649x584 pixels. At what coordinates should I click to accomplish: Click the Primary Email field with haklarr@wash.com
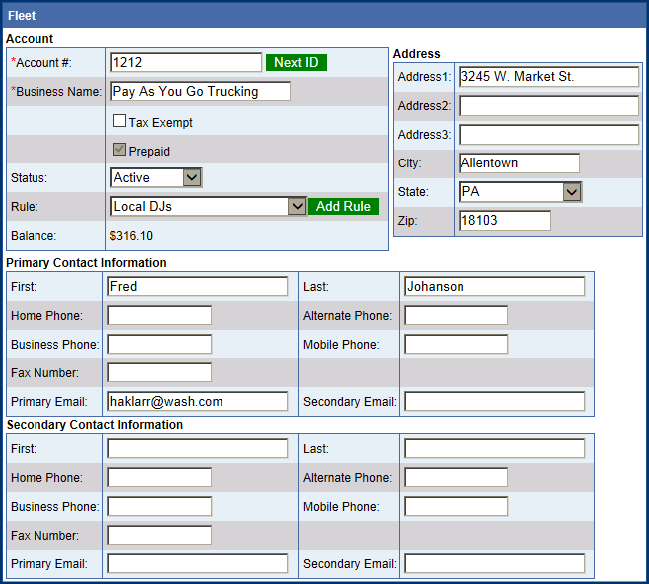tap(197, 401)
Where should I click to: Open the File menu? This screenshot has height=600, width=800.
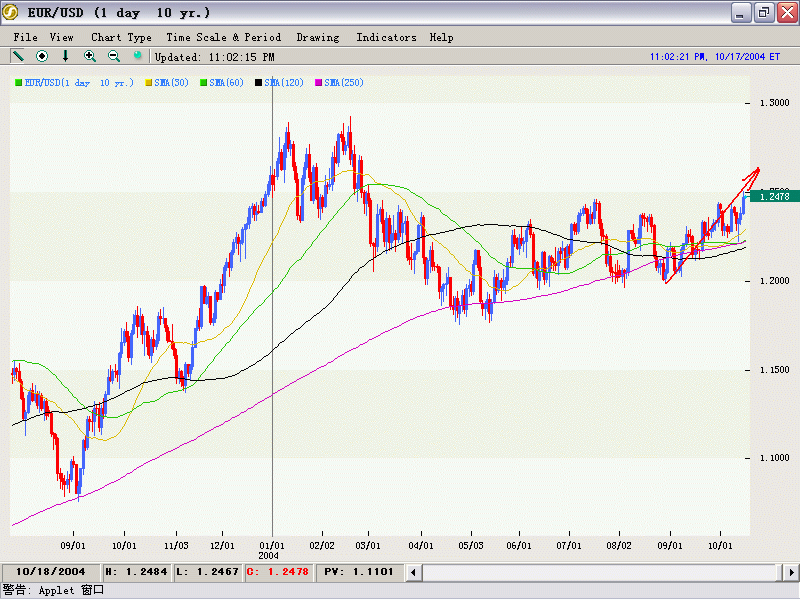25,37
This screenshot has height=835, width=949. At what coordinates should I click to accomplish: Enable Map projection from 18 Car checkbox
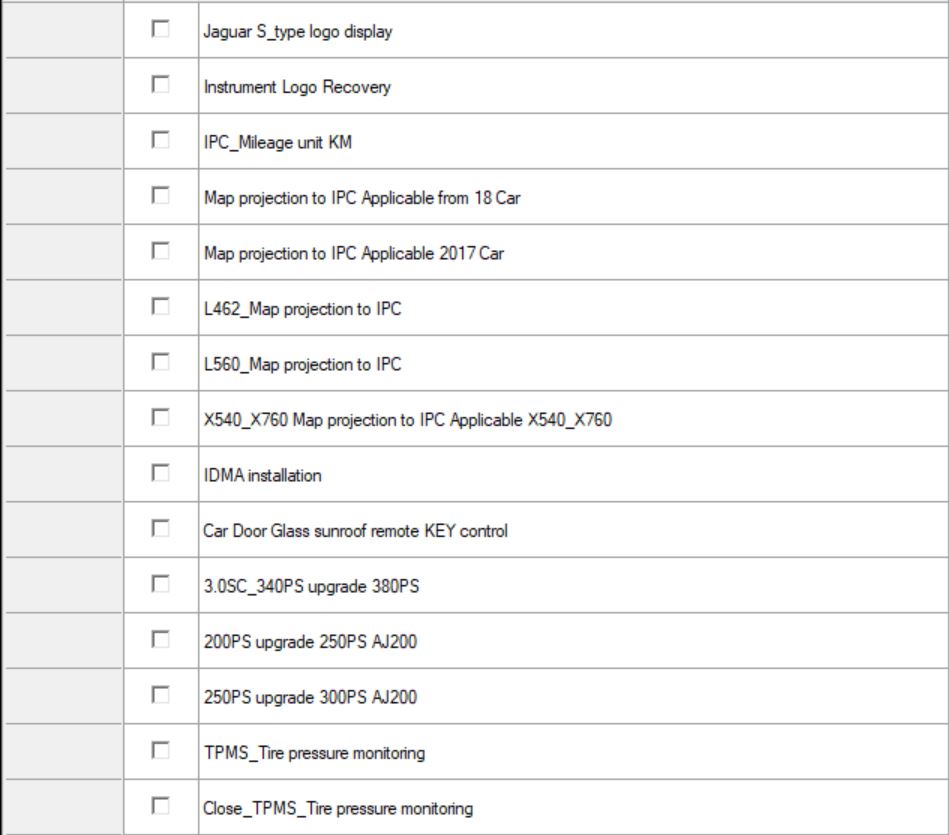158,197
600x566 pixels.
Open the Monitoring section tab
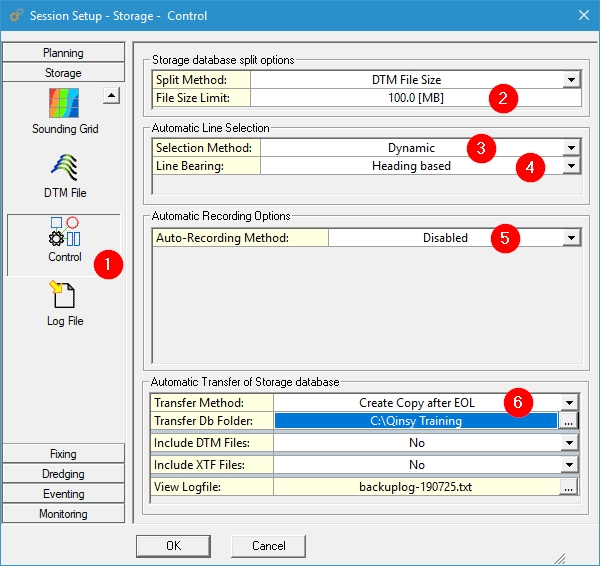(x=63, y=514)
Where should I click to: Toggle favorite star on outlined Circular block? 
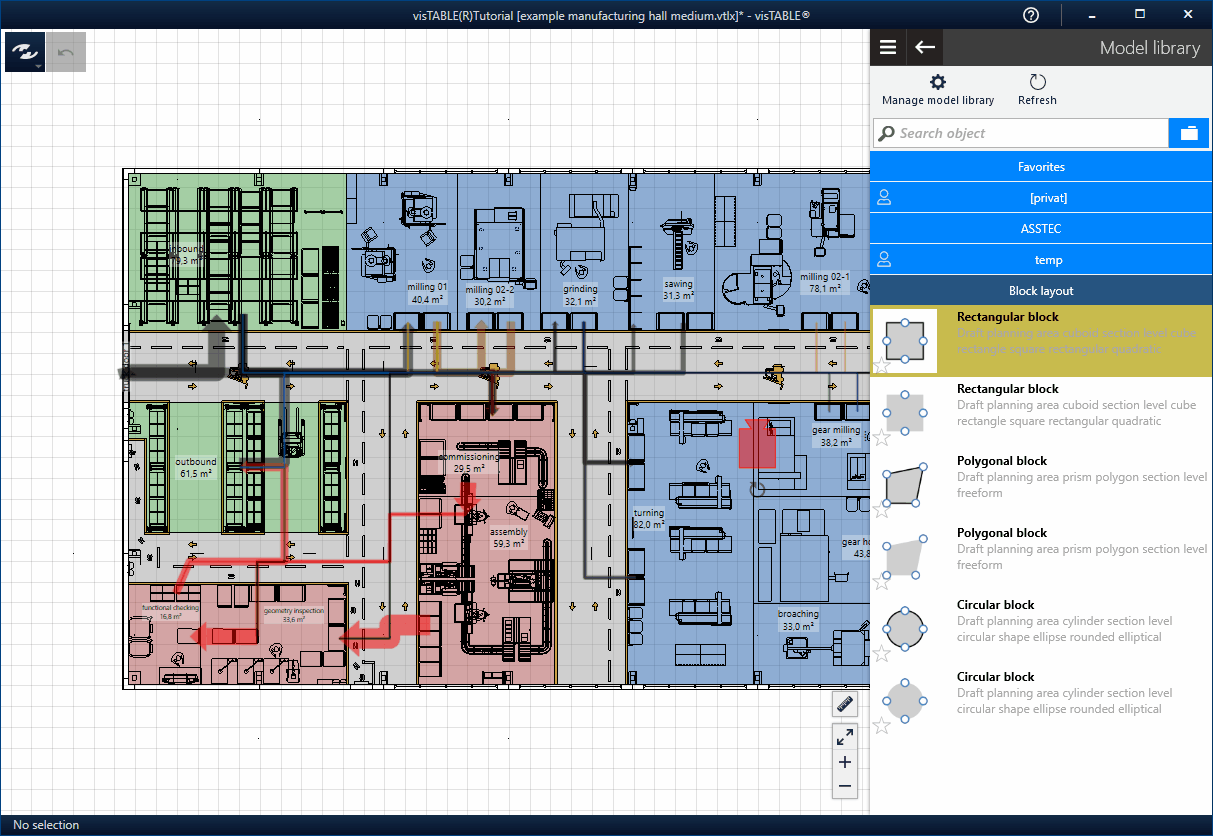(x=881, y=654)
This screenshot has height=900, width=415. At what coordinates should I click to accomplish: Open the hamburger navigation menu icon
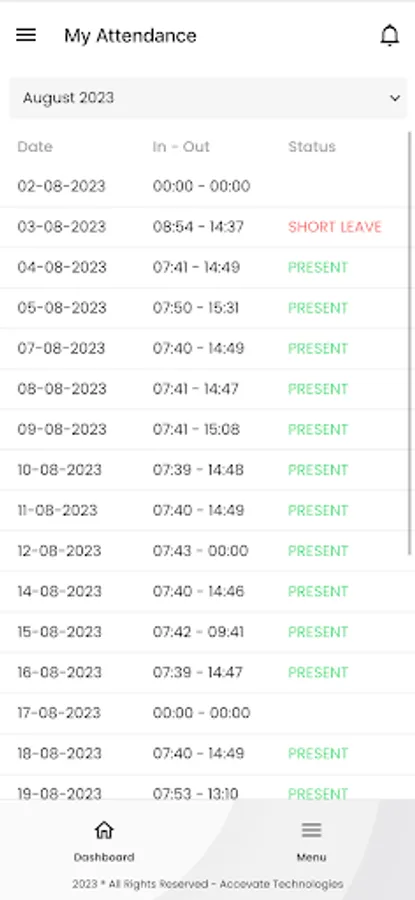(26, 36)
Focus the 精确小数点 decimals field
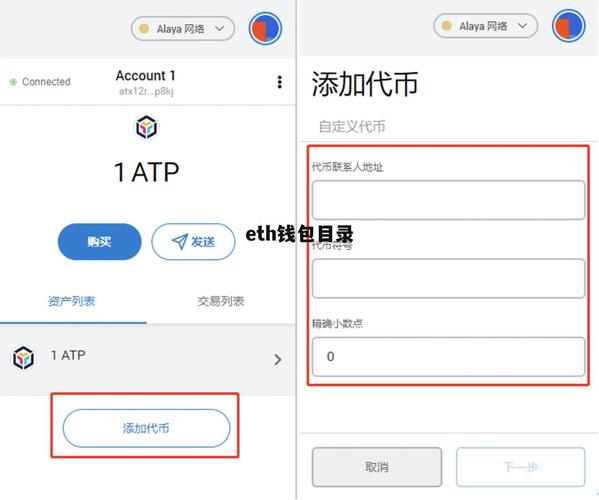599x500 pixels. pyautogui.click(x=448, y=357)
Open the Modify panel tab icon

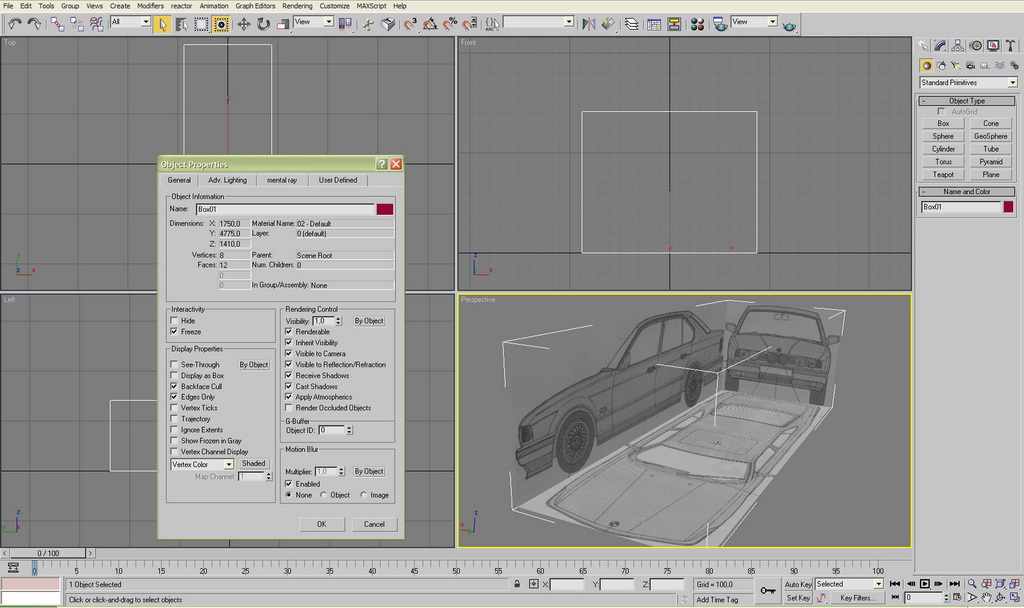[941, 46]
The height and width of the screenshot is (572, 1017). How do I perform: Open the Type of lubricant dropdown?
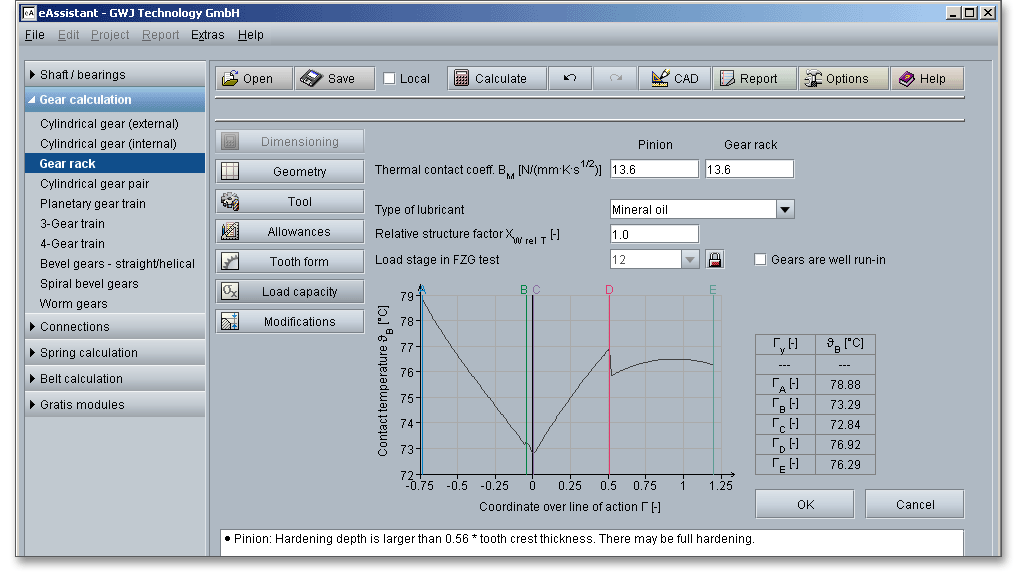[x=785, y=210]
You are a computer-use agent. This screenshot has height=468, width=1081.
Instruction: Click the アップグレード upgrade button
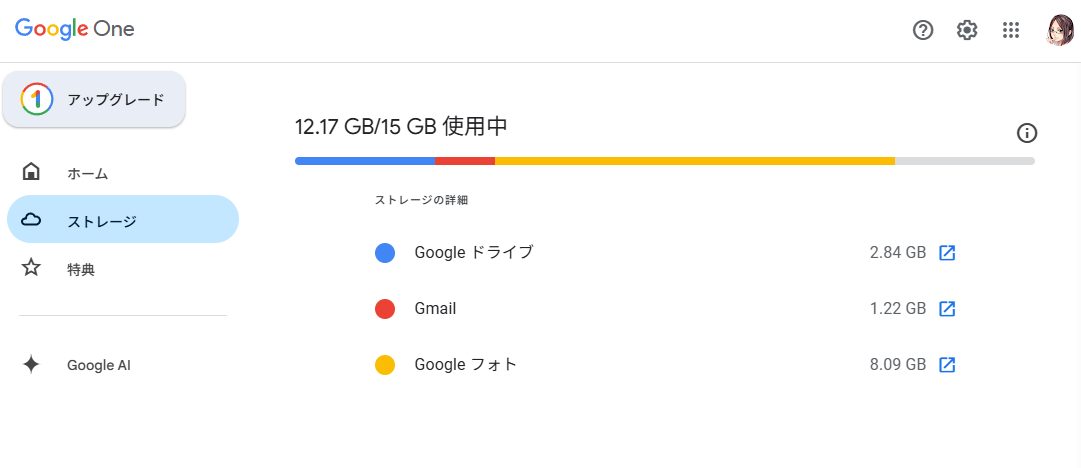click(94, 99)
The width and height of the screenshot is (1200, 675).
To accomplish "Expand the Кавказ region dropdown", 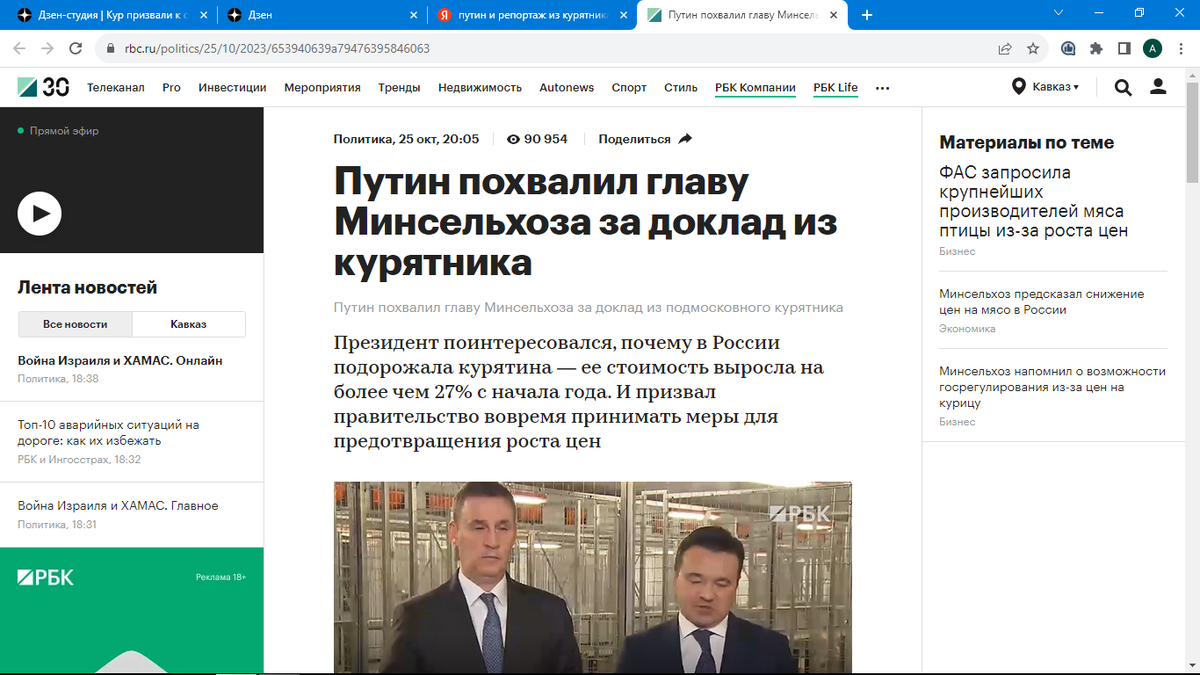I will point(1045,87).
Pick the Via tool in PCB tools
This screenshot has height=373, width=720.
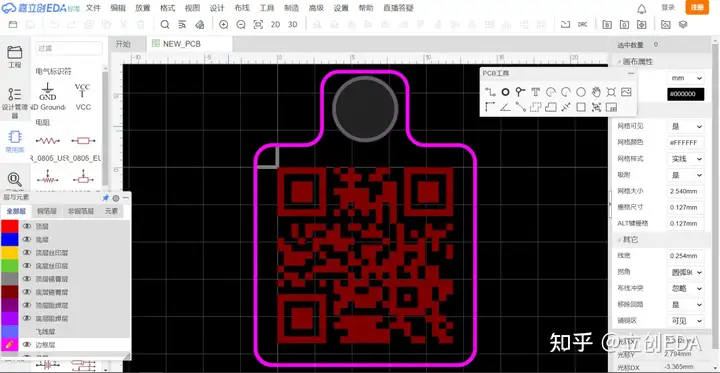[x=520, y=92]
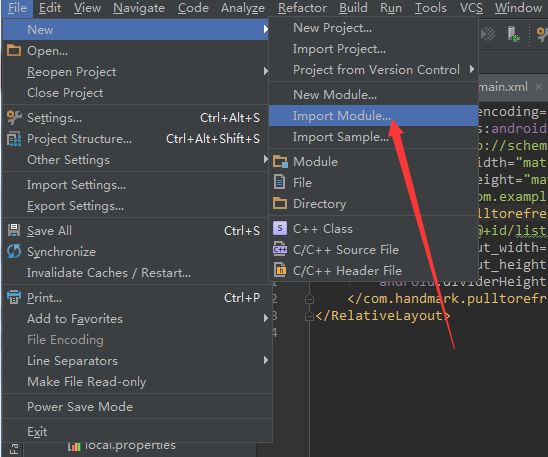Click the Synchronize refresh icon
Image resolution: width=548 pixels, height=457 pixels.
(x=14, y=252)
—————
ACTIVITY: Reproduce exactly the lines from the beginning of the material down to the line containing "600x566 pixels.", both ends included, but not the pictures or anything after.

WRITTEN SOLUTION:
649x584 pixels. At what coordinates should I click to accomplish: Click the Primary Email field with haklarr@wash.com
tap(197, 401)
Where should I click to: Open the File menu? This screenshot has height=600, width=800.
25,37
This screenshot has height=835, width=949. At what coordinates should I click to accomplish: Enable Map projection from 18 Car checkbox
158,197
600x566 pixels.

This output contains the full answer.